Because we have twins that have the ability to time travel.
And it’s time Dessin, DaiSzek, and I find our Neslanox.
Skylenna
Nine Hundred Years in The Past
“Why are you laughing to yourself and staring at nothing?” I ask Dessin.
We’ve camped here for three weeks. As far from civilization as we can get. Our children were worried about us not having a house to live in, but they soon remember that Dessin and I once slept under the stars when we ran from the asylum. We slept by a fire and kept each other warm.
This is where we are happiest.
I finish off the cooked wild turkey Dessin caught with DaiSzek. It’s an early morning with dew sticking to the grass and fog simmering around the trees.
His chuckling tapers off. “We’re probably almost a thousand years in the past, Skylenna.”
“You think?”
“I made you a promise in the Vexamen Prison. Do you remember it?” he asks.
I shrug. “I’ve worked very hard to not remember my time in that place.”
He challenges me with a look. I sigh, lying on my back and gazing at the way the warm sunrise saturates the fluffy white clouds.
I scan the conversations I remember, and one stands out. We were cuddled up to the bars, and he was telling me about all of his alters…
I instantly understand why he was laughing.
“You promised to build me a castle,” I say with a gasp.
“Yes.”
I scan the area. The land before us without any architecture. Without any trace of civilization that came from Alkadon settlers when the Chandelier City was built.
“And what would be the perfect name for a castle so special? If not for the heroic time-traveling creature that saved our daughter’s life,” Dessin says, looking back out at the horizon of endless potential.
I bring my hands to the top of my head, trying to wrap my head around this.
“The Dellilian Castle…”
“It seems as though we know, without a shadow of a doubt, that I end up building that castle for you after all, baby.”

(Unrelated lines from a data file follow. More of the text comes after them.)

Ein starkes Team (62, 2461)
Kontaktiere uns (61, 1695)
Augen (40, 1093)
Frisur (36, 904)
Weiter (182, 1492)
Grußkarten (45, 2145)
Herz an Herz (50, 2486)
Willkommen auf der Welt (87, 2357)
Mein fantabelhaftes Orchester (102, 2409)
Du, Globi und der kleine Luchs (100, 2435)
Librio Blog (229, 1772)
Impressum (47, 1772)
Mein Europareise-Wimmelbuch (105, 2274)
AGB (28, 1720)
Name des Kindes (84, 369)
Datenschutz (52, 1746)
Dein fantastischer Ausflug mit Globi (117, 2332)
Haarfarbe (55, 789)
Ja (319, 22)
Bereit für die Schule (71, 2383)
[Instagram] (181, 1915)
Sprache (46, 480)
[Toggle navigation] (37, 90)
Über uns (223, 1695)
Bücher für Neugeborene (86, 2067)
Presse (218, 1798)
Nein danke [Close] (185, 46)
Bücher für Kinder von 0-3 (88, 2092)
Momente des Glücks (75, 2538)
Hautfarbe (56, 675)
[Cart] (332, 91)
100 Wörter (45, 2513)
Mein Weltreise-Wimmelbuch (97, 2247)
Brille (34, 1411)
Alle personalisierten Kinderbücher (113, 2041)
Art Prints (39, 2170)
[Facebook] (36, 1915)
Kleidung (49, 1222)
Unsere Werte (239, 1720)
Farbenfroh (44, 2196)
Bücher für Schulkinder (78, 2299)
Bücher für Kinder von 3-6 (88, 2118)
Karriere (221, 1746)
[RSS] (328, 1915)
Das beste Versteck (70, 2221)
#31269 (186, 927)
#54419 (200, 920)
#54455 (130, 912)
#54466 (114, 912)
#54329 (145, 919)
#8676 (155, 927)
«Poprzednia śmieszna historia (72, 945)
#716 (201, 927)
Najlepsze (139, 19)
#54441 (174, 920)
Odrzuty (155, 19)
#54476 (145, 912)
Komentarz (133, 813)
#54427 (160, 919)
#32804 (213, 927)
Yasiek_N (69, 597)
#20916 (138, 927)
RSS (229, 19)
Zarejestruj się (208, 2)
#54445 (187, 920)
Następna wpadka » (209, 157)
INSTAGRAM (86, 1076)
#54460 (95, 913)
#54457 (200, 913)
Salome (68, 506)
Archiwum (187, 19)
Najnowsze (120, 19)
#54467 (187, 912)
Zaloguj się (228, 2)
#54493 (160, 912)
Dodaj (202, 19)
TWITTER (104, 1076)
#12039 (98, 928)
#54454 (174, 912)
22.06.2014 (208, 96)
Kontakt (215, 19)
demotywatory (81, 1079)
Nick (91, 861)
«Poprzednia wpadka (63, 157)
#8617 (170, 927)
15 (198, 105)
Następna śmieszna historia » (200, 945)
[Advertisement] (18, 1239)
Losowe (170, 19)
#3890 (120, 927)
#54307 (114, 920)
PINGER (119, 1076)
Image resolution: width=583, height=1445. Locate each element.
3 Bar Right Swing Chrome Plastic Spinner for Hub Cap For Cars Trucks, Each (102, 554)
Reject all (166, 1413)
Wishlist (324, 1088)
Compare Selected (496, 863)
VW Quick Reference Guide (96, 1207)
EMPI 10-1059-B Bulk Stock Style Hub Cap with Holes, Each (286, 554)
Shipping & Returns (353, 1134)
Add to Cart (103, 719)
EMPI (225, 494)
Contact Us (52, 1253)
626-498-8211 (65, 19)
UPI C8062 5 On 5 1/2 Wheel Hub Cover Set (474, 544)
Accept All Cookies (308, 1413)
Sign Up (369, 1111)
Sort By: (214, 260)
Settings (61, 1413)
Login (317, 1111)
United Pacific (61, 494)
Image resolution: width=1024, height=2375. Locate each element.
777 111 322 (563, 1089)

“It all started with us?!”
“They did promise her that they’d ensure her name would live on for a long time,” says with a slow smile.
I clap my hands, scratching DaiSzek’s head and whooping in excitement.
“You gonna help us build a castle, big boy? You’ll get your own room and everything!”
Dessin kneels in front of me, stroking the back of his knuckle along my cheek, memorizing the bliss painted on my face.
“You know what this means?” he asks.
I lean into his touch, my heart soaring at the way he’s looking at me.
“What?”
“We made it, Skylenna. We finally made it home. Out of captivity and to our Neslanox. And now, I’m going to build my princess a castle.”